◆ **What the task asks**: Down to the last line, set the entries down again exactly.

Stored data entries

——

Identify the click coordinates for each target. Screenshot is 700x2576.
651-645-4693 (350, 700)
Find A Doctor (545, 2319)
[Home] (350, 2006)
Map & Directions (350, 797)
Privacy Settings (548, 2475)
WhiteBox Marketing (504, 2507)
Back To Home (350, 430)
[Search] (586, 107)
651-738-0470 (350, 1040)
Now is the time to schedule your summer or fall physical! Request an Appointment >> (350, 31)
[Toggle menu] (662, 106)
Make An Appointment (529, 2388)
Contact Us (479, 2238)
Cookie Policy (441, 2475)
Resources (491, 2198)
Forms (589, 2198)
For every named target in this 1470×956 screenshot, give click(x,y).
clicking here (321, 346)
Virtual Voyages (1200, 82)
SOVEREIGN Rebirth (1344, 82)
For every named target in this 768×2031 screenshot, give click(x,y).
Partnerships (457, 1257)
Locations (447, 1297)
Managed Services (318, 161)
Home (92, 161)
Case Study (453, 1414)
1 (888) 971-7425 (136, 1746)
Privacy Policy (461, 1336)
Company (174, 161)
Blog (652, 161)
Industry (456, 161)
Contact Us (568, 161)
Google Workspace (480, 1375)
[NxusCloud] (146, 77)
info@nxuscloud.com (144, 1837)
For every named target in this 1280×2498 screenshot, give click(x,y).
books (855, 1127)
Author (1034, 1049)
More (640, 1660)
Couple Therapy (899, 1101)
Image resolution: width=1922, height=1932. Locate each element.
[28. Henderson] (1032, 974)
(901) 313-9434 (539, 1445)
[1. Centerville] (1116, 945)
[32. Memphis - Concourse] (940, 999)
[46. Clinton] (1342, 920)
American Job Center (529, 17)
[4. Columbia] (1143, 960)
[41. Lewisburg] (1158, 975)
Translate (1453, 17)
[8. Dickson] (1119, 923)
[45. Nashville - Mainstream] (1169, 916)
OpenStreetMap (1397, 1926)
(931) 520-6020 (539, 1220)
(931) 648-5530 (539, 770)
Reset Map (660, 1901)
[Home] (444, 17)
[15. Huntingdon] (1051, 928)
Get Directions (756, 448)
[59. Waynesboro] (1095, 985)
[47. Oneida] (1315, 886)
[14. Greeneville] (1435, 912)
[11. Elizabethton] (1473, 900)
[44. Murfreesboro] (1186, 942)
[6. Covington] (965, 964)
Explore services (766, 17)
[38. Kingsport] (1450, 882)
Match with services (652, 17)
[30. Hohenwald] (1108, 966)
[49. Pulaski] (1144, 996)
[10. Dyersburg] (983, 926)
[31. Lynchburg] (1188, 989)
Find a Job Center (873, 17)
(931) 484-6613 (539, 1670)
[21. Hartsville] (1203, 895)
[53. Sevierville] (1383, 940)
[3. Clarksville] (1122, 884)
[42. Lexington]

——

◆ **Problem solution**:
Identify the click coordinates for each target. Screenshot is 700x2576.
651-645-4693 (350, 700)
Find A Doctor (545, 2319)
[Home] (350, 2006)
Map & Directions (350, 797)
Privacy Settings (548, 2475)
WhiteBox Marketing (504, 2507)
Back To Home (350, 430)
[Search] (586, 107)
651-738-0470 (350, 1040)
Now is the time to schedule your summer or fall physical! Request an Appointment >> (350, 31)
[Toggle menu] (662, 106)
Make An Appointment (529, 2388)
Contact Us (479, 2238)
Cookie Policy (441, 2475)
Resources (491, 2198)
Forms (589, 2198)
For every named target in this 1470×956 screenshot, give click(x,y).
clicking here (321, 346)
Virtual Voyages (1200, 82)
SOVEREIGN Rebirth (1344, 82)
For every named target in this 768×2031 screenshot, give click(x,y).
Partnerships (457, 1257)
Locations (447, 1297)
Managed Services (318, 161)
Home (92, 161)
Case Study (453, 1414)
1 (888) 971-7425 (136, 1746)
Privacy Policy (461, 1336)
Company (174, 161)
Blog (652, 161)
Industry (456, 161)
Contact Us (568, 161)
Google Workspace (480, 1375)
[NxusCloud] (146, 77)
info@nxuscloud.com (144, 1837)
For every named target in this 1280×2498 screenshot, give click(x,y).
books (855, 1127)
Author (1034, 1049)
More (640, 1660)
Couple Therapy (899, 1101)
Image resolution: width=1922, height=1932. Locate each element.
[28. Henderson] (1032, 974)
(901) 313-9434 (539, 1445)
[1. Centerville] (1116, 945)
[32. Memphis - Concourse] (940, 999)
[46. Clinton] (1342, 920)
American Job Center (529, 17)
[4. Columbia] (1143, 960)
[41. Lewisburg] (1158, 975)
Translate (1453, 17)
[8. Dickson] (1119, 923)
[45. Nashville - Mainstream] (1169, 916)
OpenStreetMap (1397, 1926)
(931) 520-6020 (539, 1220)
(931) 648-5530 (539, 770)
Reset Map (660, 1901)
[Home] (444, 17)
[15. Huntingdon] (1051, 928)
Get Directions (756, 448)
[59. Waynesboro] (1095, 985)
[47. Oneida] (1315, 886)
[14. Greeneville] (1435, 912)
[11. Elizabethton] (1473, 900)
[44. Murfreesboro] (1186, 942)
[6. Covington] (965, 964)
Explore services (766, 17)
[38. Kingsport] (1450, 882)
Match with services (652, 17)
[30. Hohenwald] (1108, 966)
[49. Pulaski] (1144, 996)
[10. Dyersburg] (983, 926)
[31. Lynchburg] (1188, 989)
Find a Job Center (873, 17)
(931) 484-6613 (539, 1670)
[21. Hartsville] (1203, 895)
[53. Sevierville] (1383, 940)
[3. Clarksville] (1122, 884)
[42. Lexington]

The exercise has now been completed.